Highlights & Insights¶
- Exploitation of structural property unique to upcycling: Distinct from general MoE compression methods (e.g., expert pruning, expert merging), DeRS precisely leverages the shared initialization attribute of experts in upcycled MoE, rendering it an elegant, problem-specific solution.
- Functioning with a 2270x parameter reduction: This striking result reveals that the information variance required for expert differentiation in upcycled MoEs is far less than commonly assumed.

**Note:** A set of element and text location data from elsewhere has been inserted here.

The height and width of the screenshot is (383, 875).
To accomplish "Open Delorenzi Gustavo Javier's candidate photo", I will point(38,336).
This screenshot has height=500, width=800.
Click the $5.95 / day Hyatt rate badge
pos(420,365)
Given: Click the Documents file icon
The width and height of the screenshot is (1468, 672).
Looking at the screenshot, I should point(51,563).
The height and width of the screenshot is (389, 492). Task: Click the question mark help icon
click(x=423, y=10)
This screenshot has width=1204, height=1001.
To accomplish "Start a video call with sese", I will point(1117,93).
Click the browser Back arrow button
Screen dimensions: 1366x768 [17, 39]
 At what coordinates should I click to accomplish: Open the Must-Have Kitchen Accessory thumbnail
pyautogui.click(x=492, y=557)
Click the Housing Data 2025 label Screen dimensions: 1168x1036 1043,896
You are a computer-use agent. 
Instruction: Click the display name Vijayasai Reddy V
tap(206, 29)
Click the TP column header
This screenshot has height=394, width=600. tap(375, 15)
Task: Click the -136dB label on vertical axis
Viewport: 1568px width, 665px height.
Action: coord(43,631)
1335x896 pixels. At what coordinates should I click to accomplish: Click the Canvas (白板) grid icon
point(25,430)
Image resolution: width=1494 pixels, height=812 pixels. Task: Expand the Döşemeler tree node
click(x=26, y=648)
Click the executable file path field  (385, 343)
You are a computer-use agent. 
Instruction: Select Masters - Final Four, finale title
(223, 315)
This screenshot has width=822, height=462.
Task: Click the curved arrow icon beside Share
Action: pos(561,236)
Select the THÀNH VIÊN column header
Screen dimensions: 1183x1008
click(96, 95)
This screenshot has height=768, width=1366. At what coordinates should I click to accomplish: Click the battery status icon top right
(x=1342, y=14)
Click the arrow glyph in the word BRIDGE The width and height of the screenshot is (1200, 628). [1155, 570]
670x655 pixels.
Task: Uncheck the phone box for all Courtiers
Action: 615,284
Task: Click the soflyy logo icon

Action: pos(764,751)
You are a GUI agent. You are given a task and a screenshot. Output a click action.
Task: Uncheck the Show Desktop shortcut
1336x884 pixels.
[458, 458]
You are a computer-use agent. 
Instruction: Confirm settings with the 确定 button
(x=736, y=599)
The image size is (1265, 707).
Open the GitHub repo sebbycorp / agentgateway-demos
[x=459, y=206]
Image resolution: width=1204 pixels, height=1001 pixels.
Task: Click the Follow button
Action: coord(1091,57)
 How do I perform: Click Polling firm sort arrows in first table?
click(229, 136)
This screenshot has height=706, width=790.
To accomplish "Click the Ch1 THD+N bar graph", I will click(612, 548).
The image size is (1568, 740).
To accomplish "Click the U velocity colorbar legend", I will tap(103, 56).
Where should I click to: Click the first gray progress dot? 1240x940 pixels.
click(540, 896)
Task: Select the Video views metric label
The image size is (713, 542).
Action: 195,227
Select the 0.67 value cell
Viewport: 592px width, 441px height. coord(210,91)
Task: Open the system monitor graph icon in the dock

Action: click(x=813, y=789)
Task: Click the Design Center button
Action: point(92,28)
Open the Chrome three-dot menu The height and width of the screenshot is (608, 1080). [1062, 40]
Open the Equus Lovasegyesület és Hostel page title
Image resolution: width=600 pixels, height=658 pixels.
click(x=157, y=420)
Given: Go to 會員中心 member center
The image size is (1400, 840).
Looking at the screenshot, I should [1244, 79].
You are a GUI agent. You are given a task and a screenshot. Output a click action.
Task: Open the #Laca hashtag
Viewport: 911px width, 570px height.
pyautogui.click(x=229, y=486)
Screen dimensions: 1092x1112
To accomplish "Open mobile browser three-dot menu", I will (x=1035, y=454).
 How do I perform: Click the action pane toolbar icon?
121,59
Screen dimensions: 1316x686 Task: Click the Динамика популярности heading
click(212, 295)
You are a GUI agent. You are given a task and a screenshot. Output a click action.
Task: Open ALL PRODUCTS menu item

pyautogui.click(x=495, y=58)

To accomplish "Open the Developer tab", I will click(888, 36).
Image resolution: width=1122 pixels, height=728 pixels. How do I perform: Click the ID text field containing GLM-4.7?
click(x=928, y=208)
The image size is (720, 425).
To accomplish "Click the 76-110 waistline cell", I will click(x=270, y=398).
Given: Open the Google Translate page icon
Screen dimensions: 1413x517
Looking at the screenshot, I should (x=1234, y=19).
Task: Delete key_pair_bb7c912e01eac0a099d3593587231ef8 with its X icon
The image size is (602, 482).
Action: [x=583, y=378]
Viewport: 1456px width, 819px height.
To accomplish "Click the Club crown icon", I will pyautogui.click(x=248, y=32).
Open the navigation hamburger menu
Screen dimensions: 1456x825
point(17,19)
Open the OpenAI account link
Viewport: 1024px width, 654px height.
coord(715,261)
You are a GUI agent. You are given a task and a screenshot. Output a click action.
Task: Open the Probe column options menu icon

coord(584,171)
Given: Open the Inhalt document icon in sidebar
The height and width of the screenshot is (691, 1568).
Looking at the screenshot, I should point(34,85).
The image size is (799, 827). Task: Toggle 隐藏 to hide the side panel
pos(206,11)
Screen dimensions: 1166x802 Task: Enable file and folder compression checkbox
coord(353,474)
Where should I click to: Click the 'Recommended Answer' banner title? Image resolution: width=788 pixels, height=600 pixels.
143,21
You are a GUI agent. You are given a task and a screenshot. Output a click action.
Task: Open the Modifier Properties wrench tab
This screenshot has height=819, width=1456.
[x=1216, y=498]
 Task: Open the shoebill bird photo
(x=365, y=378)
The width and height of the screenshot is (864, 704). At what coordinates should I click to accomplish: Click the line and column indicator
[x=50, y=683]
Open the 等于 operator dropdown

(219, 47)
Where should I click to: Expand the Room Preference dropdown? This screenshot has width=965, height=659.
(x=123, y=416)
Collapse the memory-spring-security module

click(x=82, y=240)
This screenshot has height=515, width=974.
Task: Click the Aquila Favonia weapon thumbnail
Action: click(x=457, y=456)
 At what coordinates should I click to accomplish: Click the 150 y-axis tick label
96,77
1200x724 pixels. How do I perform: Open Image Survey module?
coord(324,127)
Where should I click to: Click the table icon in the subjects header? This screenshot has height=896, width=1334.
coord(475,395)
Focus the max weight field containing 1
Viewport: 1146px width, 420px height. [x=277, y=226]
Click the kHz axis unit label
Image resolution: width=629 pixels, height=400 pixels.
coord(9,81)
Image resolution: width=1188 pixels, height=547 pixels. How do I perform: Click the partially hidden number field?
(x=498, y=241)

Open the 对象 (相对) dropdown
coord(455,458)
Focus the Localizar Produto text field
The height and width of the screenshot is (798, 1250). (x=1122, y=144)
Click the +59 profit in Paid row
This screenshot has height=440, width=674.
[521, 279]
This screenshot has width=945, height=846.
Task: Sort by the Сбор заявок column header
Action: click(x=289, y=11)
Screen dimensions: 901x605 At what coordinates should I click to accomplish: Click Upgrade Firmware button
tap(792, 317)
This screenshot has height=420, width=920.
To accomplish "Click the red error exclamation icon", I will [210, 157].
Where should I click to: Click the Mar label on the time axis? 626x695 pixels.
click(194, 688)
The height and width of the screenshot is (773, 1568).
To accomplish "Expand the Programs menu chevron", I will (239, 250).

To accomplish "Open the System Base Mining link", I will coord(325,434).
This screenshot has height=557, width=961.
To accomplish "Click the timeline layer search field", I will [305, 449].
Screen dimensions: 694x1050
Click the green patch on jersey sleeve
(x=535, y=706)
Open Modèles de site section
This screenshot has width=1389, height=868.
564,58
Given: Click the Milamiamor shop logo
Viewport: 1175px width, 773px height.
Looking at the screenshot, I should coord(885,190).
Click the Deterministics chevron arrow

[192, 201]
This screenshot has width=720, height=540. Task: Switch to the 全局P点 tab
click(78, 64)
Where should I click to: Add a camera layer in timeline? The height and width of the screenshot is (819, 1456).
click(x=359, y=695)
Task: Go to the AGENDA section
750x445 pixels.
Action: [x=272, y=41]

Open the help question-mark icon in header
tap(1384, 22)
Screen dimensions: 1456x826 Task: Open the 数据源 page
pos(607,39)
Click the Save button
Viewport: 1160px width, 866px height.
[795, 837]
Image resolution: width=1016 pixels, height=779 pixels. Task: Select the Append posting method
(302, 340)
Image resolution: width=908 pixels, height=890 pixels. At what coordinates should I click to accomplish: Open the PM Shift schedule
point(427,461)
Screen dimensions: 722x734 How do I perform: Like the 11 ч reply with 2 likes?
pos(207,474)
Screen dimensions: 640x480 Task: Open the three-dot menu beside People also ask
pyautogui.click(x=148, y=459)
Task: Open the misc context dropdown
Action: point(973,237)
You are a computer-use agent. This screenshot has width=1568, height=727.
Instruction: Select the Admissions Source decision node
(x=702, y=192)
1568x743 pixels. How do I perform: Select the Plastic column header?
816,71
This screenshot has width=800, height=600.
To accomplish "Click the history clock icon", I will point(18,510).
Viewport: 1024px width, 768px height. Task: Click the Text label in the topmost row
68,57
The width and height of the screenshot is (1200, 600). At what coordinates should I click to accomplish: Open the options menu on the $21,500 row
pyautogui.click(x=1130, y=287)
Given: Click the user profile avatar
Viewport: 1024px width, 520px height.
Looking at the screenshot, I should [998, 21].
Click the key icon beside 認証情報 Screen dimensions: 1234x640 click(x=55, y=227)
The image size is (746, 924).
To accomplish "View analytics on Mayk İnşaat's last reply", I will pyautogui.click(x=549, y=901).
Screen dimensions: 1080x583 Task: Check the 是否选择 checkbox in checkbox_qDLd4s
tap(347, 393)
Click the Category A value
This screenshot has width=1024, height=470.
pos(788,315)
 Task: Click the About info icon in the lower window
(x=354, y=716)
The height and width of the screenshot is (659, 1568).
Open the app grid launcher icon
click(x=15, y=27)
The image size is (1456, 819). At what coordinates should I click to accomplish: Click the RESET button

- Applicability across training and inference stages: DeRS Compression (post-training compression) and DeRS Upcycling (parameter-efficient training) cover the entire lifecycle of MoE models.
Limitations & Future Work¶
- Applicable only to upcycled MoEs; it is not suitable for MoEs trained from scratch (such as Switch Transformer) as they lack shared expert initialization.
- The indices \(I_i\) of the sparse matrix are randomly fixed; exploring learnable index positions might further enhance performance.
- Online synthesis \(W_{base} + \mathcal{F}(\Delta_i)\) in DeRS Compression introduces extra computation, and its impact on inference latency is not analyzed.
- Experiments are mainly conducted on 3B-scale models; effectiveness on larger models (e.g., 70B-grade MoEs) remains unverified.
Related Work & Insights¶
- vs. LoRA: Structurally, DeRS-LM resembles LoRA. However, the core innovation of DeRS lies in first extracting the shared base and then performing low-rank adaptation exclusively on the delta, rather than direct low-rank adaptation on the entire weight.
- vs. Expert Pruning (e.g., MC-SMoE): These methods compress models by merging or pruning whole experts, which can discard expert-specific knowledge. DeRS retains all experts but compresses their differential representations.
- vs. General MoE: Experiments show that the cosine similarity of experts in upcycled MoEs exceeds 0.999, which is much higher than that in MoEs trained from scratch. DeRS specifically exploits this gap.
Rating¶
- Novelty: ⭐⭐⭐⭐ Sharp observation (cosine similarity >0.999), elegant and natural paradigm design.
- Experimental Thoroughness: ⭐⭐⭐⭐⭐ 3 tasks and 6 architectures, covering both training and compression scenarios, with highly detailed ablations.
- Writing Quality: ⭐⭐⭐⭐ Clear structure, with an intuitive "Decompose-Replace-Synthesis" taxonomy.
- Value: ⭐⭐⭐⭐ Direct practical value for upcycled MoE deployment; the 2270x compression factor is highly impressive.